Todos os tempos têm suas patologias e estas possibilitam, muitas vezes, fazer um diagnóstico de determinada época. Assim, as enfermidades dominantes mostram a dor escondida, revelam comportamentos desequilibrados, escancaram a vulnerabilidade que é marca registrada de uma sociedade, mas ninguém quer ver.

O grande combate dos séculos que nos precederam foi contra os vírus e as bactérias. A invenção dos antibióticos e vacinas, mesmo sem resolver integralmente, conseguiu controlar estes problemas sanitários. Ainda surgem pandemias virais, mas não são estas que condicionam mais profundamente nosso cotidiano.
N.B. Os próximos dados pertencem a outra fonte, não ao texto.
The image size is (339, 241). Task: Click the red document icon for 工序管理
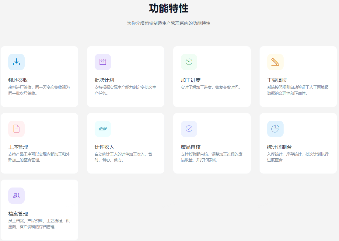click(x=16, y=129)
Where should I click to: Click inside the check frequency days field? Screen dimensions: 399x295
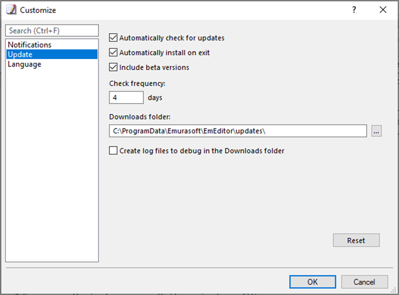pyautogui.click(x=126, y=97)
Vivemos em nosso século uma patologia neuronal. A depressão, os transtornos de personalidade, as anomalias de atenção e a hiperatividade são sintomas que vêm marcando um grande número de pessoas de nossa sociedade. Há um desgaste ocupacional que faz as pessoas se sentirem devoradas e exauridas por dentro. Estas enfermidades não são infecções, mas modalidades vulneráveis de existência. São fragmentações da identidade.
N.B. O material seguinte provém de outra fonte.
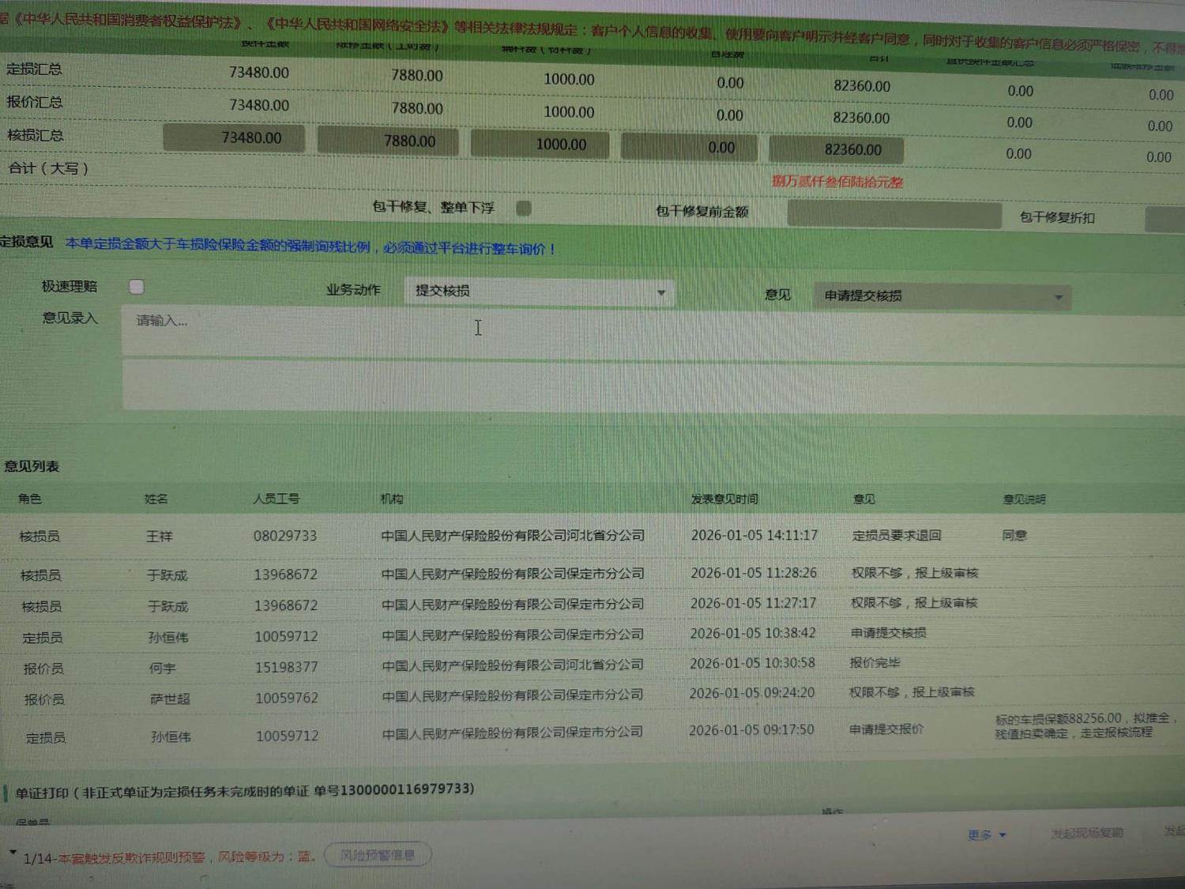Click the 风险预警信息 button

point(378,855)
Existe nas sociedades, sobretudo as ocidentais, um excesso de emoções, de informações, de expectativas, de solicitações que atropelam as pessoas e as empurram para uma espécie de fadiga. O risco é permanecer neste estado de cansaço. Revelam sempre mais uma incapacidade de integrar e refazer a experiência do vivido. O excesso de estimulação sensorial não amplia a capacidade de sentir, ao contrário, a contamina.

Simone Weil (1909-1943), grande pensadora francesa, percebia que, muitas vezes, estamos separados da vida por uma muralha de discursos, de angústias, de confusas esperanças. Afirmava que é preciso perfurar este muro até o fim. Para ela, o pensar e o agir devem estar interligados. O discurso reflete sobre a vida e a vida se deixa modelar pelo pensamento. Foi assim que decidiu assumir pessoalmente a rotina dos operários da fábrica. Passou a integrar a equipe que compunha a linha de montagem em uma fábrica de automóveis. Foi uma experiência sofrida. Deixou por escrito suas impressões.
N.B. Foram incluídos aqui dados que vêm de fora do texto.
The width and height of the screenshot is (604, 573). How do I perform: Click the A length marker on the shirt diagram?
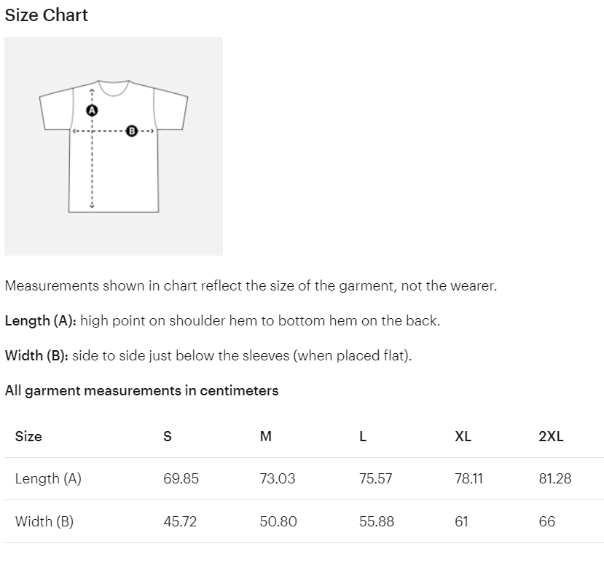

Não estava habituada ao trabalho físico. Mas o sofrimento maior foi o espiritual. O mandamento máximo era produzir rápido, atingir a meta. Era invocado para recompensar ou para castigar. Este sistema não permitia que se fizesse do próprio trabalho um tema de contemplação. Os ritmos da atividade se tornavam antinaturais. O abatimento e o cansaço não permitiam lembrar das razões por que estava na fábrica. Expressou isto em uma figura de linguagem: só contemplamos uma maçã quando não tivermos intenção de comê-la.

Simone então invocava o texto bíblico da criação. Deus criou o mundo em sete dias. No sétimo dia a sua obra estava completa. E Deus contemplou a sua obra e viu que tudo era muito bom, muito belo. Não só com o fazer, mas também com o olhar, Deus confirma e revela a bondade da criação.